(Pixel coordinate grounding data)
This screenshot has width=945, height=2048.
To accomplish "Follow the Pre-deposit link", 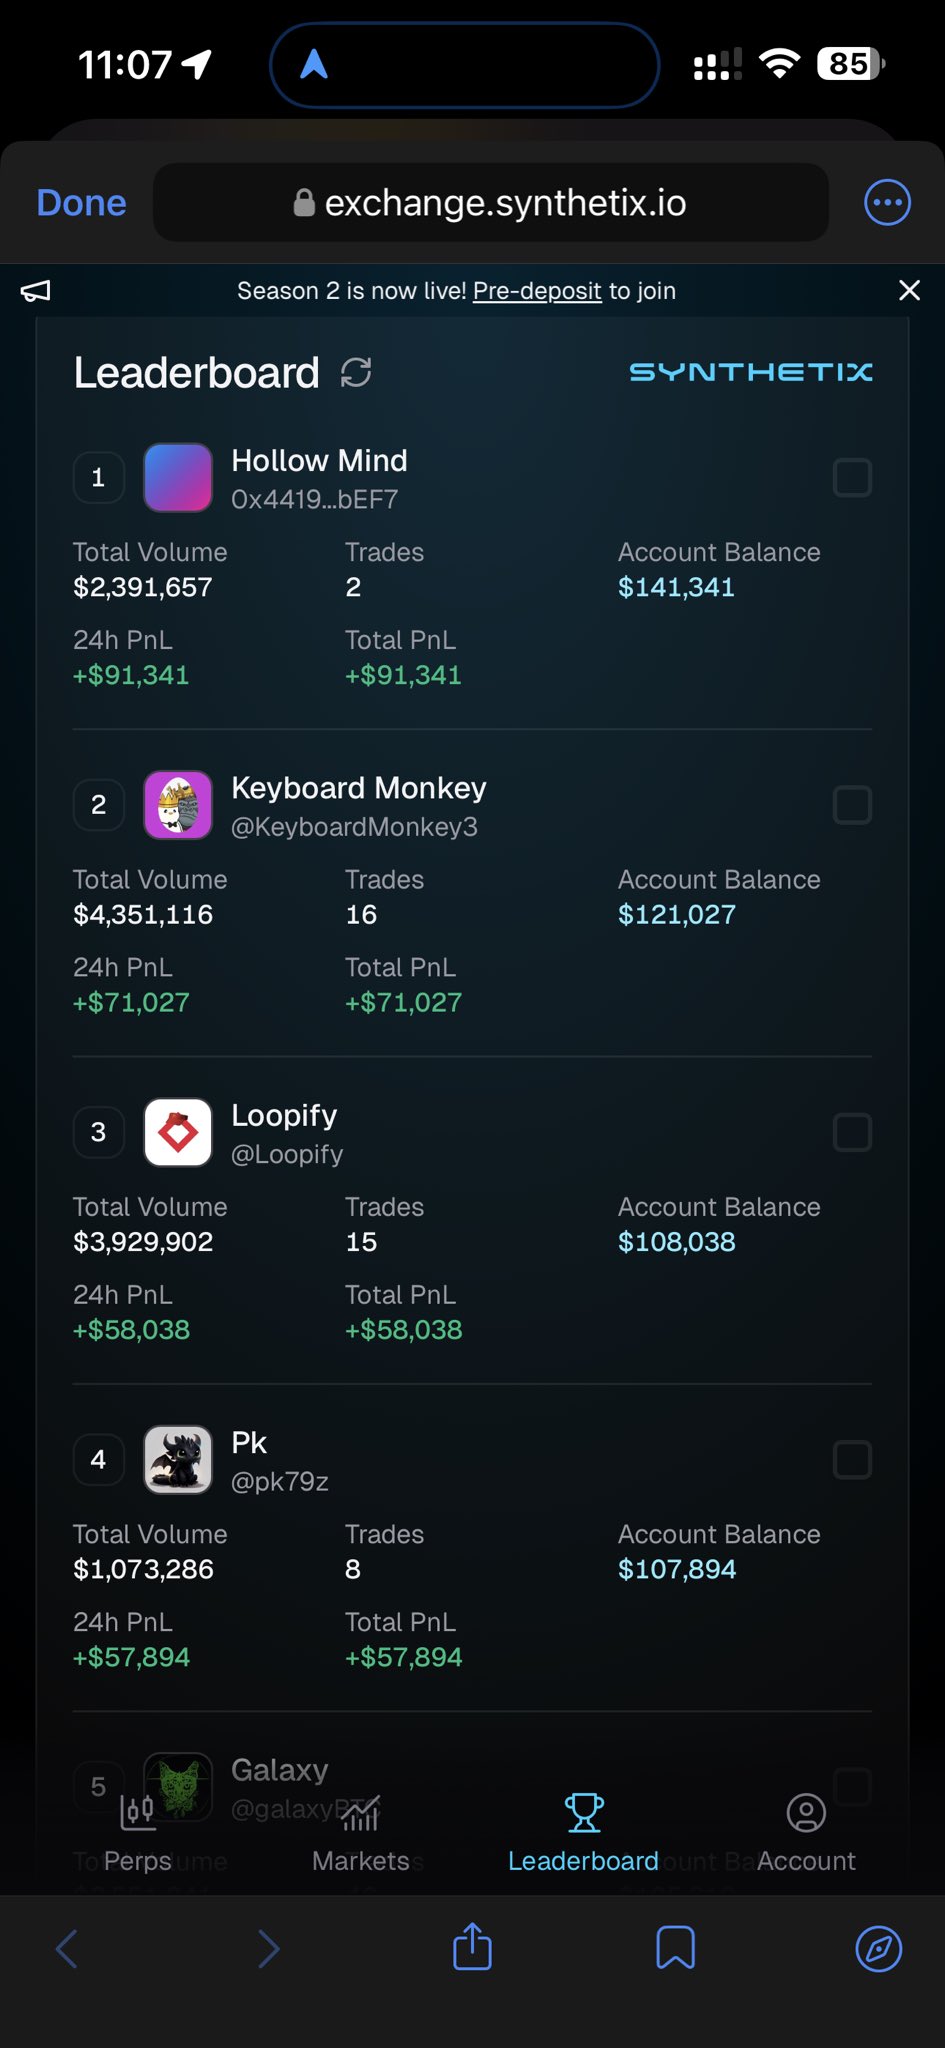I will (537, 291).
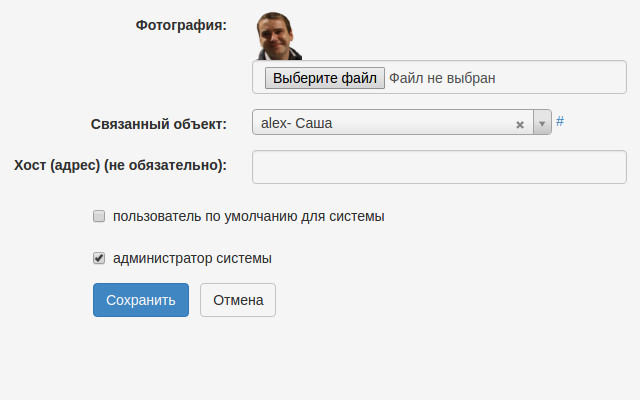Viewport: 640px width, 400px height.
Task: Click the Фотография: field label
Action: [x=181, y=24]
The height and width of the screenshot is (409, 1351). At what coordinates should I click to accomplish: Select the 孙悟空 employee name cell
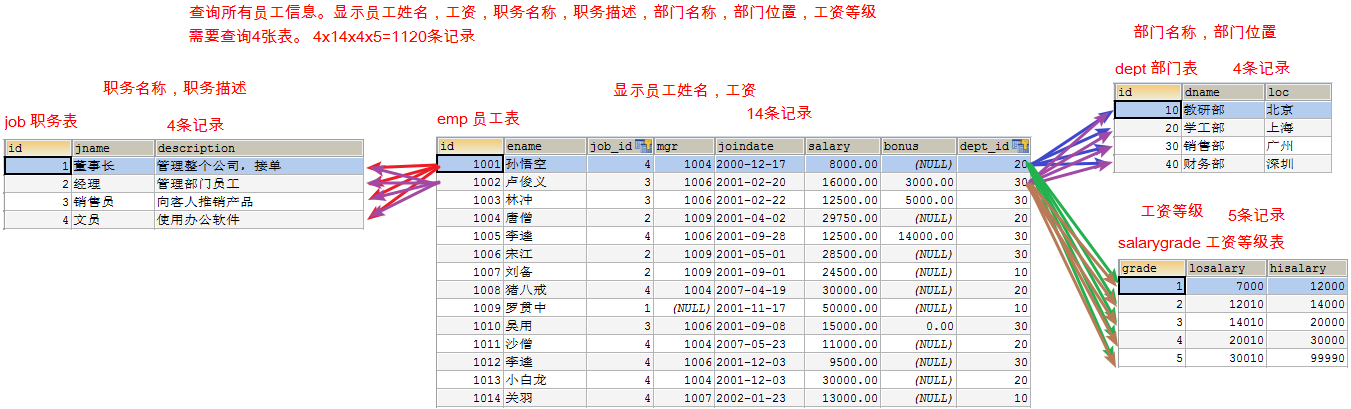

→ PROBLEM TO WORK ON: Which lines above carry the string "screenshot"? Copy those lines.

→ EXPECTED OUTPUT:
This screenshot has width=945, height=2048.
The height and width of the screenshot is (409, 1351). At what coordinates should I click to accomplish: Select the 孙悟空 employee name cell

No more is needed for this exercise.